*WORK REQUEST*. What is needed is a verbatim copy of all the records.

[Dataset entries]
==================================================
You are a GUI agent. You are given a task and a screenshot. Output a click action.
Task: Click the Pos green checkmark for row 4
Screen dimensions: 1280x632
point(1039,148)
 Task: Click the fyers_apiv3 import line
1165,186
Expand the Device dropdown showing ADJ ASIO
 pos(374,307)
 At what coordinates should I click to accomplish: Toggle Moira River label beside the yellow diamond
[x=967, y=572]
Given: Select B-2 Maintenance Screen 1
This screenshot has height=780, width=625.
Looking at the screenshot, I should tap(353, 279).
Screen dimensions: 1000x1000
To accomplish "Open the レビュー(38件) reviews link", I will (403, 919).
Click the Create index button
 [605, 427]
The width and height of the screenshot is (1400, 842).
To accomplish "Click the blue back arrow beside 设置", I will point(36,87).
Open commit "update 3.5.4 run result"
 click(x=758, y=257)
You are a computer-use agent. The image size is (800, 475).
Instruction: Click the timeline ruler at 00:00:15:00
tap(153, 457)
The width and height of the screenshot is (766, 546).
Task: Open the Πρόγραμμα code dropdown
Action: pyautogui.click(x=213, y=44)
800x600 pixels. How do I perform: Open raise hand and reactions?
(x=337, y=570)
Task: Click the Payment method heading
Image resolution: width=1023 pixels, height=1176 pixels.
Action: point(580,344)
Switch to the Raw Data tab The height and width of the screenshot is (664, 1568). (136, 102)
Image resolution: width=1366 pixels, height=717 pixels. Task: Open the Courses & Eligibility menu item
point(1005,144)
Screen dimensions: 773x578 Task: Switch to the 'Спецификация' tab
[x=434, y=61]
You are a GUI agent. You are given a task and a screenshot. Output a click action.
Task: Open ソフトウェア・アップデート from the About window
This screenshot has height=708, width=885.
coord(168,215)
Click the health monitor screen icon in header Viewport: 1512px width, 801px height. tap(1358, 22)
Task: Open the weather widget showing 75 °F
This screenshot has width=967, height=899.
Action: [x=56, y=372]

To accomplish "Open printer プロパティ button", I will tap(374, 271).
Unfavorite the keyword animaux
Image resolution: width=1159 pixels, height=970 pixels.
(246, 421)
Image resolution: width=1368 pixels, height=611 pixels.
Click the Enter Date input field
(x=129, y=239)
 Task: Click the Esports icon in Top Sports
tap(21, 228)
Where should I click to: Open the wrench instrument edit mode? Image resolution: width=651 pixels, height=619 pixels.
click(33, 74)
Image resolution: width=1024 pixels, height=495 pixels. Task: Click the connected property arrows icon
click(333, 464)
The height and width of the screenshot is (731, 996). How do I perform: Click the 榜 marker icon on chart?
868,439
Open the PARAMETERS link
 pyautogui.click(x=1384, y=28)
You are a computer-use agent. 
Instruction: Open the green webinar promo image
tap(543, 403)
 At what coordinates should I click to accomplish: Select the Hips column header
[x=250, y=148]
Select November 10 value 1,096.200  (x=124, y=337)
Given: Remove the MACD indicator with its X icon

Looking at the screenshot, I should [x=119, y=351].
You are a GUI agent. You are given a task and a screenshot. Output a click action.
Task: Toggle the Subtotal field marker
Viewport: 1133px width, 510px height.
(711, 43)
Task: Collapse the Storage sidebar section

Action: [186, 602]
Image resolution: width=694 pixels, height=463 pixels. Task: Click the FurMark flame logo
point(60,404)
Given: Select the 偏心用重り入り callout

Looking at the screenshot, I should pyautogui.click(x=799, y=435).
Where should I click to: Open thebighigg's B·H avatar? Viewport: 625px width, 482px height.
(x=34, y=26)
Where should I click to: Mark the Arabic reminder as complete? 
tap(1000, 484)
==================================================
*ANSWER TO THE PROBLEM*.
You are a GUI agent. You are given a task and a screenshot. Output a click action.
Task: Click the Pos green checkmark for row 4
Screen dimensions: 1280x632
point(1039,148)
 Task: Click the fyers_apiv3 import line
1165,186
Expand the Device dropdown showing ADJ ASIO
 pos(374,307)
 At what coordinates should I click to accomplish: Toggle Moira River label beside the yellow diamond
[x=967, y=572]
Given: Select B-2 Maintenance Screen 1
This screenshot has height=780, width=625.
Looking at the screenshot, I should tap(353, 279).
Screen dimensions: 1000x1000
To accomplish "Open the レビュー(38件) reviews link", I will (403, 919).
Click the Create index button
 [605, 427]
The width and height of the screenshot is (1400, 842).
To accomplish "Click the blue back arrow beside 设置", I will point(36,87).
Open commit "update 3.5.4 run result"
 click(x=758, y=257)
You are a computer-use agent. The image size is (800, 475).
Instruction: Click the timeline ruler at 00:00:15:00
tap(153, 457)
The width and height of the screenshot is (766, 546).
Task: Open the Πρόγραμμα code dropdown
Action: pyautogui.click(x=213, y=44)
800x600 pixels. How do I perform: Open raise hand and reactions?
(x=337, y=570)
Task: Click the Payment method heading
Image resolution: width=1023 pixels, height=1176 pixels.
Action: point(580,344)
Switch to the Raw Data tab The height and width of the screenshot is (664, 1568). (136, 102)
Image resolution: width=1366 pixels, height=717 pixels. Task: Open the Courses & Eligibility menu item
point(1005,144)
Screen dimensions: 773x578 Task: Switch to the 'Спецификация' tab
[x=434, y=61]
You are a GUI agent. You are given a task and a screenshot. Output a click action.
Task: Open ソフトウェア・アップデート from the About window
This screenshot has height=708, width=885.
coord(168,215)
Click the health monitor screen icon in header Viewport: 1512px width, 801px height. tap(1358, 22)
Task: Open the weather widget showing 75 °F
This screenshot has width=967, height=899.
Action: [x=56, y=372]

To accomplish "Open printer プロパティ button", I will tap(374, 271).
Unfavorite the keyword animaux
Image resolution: width=1159 pixels, height=970 pixels.
(246, 421)
Image resolution: width=1368 pixels, height=611 pixels.
Click the Enter Date input field
(x=129, y=239)
 Task: Click the Esports icon in Top Sports
tap(21, 228)
Where should I click to: Open the wrench instrument edit mode? Image resolution: width=651 pixels, height=619 pixels.
click(33, 74)
Image resolution: width=1024 pixels, height=495 pixels. Task: Click the connected property arrows icon
click(333, 464)
The height and width of the screenshot is (731, 996). How do I perform: Click the 榜 marker icon on chart?
868,439
Open the PARAMETERS link
 pyautogui.click(x=1384, y=28)
You are a computer-use agent. 
Instruction: Open the green webinar promo image
tap(543, 403)
 At what coordinates should I click to accomplish: Select the Hips column header
[x=250, y=148]
Select November 10 value 1,096.200  (x=124, y=337)
Given: Remove the MACD indicator with its X icon

Looking at the screenshot, I should [x=119, y=351].
You are a GUI agent. You are given a task and a screenshot. Output a click action.
Task: Toggle the Subtotal field marker
Viewport: 1133px width, 510px height.
(711, 43)
Task: Collapse the Storage sidebar section

Action: [186, 602]
Image resolution: width=694 pixels, height=463 pixels. Task: Click the FurMark flame logo
point(60,404)
Given: Select the 偏心用重り入り callout

Looking at the screenshot, I should pyautogui.click(x=799, y=435).
Where should I click to: Open thebighigg's B·H avatar? Viewport: 625px width, 482px height.
(x=34, y=26)
Where should I click to: Mark the Arabic reminder as complete? 
tap(1000, 484)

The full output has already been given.